Perhaps the most disturbing example of the growing distrust of European governments towards technological Giants in Europe came in September, when European Justice Commissioner Vera Jourova called Facebook "a highway for hate" and revealed that it had eliminated its personal account in that social network. These are some of the battlefields that lie ahead next year:

Google faces more antitrust sanctions related to its software for Android phones and its dominant position in online advertising.

A court will decide whether Uber should lose its taxi license in London, the company's largest European market.

Facebook, in addition to the additional antitrust scrutiny, will face more pressure to crack down on false information and other harmful content on its platform, as well as Twitter and YouTube.

The new privacy rules that will come into force in 2018 will give regulators in each European country more authority to fine technology giants in Europe for inappropriately collecting or sharing user data.
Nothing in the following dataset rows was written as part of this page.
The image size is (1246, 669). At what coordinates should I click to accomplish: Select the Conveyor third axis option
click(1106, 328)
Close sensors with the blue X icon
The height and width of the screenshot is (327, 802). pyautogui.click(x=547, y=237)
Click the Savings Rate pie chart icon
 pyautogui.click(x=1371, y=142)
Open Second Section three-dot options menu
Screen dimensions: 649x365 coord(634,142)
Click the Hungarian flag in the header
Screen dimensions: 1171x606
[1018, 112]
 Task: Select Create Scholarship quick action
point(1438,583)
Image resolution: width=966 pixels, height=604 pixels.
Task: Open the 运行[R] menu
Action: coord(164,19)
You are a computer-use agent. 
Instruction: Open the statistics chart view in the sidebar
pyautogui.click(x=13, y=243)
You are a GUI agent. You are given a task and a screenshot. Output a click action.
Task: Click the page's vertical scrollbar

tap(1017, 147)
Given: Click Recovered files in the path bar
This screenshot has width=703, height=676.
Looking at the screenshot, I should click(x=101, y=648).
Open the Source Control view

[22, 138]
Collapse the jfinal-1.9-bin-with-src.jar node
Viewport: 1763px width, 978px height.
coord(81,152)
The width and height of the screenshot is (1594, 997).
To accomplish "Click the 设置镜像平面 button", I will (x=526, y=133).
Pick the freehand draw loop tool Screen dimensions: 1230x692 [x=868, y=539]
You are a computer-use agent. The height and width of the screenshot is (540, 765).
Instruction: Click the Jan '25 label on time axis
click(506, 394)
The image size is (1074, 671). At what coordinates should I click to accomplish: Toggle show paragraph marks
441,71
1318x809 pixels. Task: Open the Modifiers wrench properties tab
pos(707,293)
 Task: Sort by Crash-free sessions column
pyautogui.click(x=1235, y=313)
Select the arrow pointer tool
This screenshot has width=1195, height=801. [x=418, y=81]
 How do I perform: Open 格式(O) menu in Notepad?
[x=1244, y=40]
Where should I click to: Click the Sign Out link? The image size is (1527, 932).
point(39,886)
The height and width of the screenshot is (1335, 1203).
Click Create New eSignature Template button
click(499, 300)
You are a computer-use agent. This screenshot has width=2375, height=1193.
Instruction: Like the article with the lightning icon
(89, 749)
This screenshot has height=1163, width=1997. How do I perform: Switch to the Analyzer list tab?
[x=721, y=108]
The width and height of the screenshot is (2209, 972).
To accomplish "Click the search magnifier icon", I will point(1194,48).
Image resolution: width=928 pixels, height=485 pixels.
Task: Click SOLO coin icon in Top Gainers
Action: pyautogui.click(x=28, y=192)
While supporters of regulation say that Europe is doing much-needed control over the power of technology giants in Europe and the world, industry advocates say it undermines the region's attempts to produce its own technology companies. world influence. "This is a blow to the EU's ambition to build an integrated digital single market," the Computer & Communications Industry Association, an industry group, said after the resolution on Uber.

What is not clear is the impact that Europe's actions are having. Apple, Amazon, Alphabet and Facebook reported record results in 2017, demonstrating that companies' business models are healthier than ever, despite new fines and regulations.

"There is also growing pressure in the US. to treat the big technology companies more aggressively, but it is not clear if that effort will be successful, "said Michael Carrier, co-director of the information policy organization Rutgers Institute for Information Policy and Law in New Jersey. "The biggest risk to Silicon Valley could be if the European approach is imitated." said Carrier.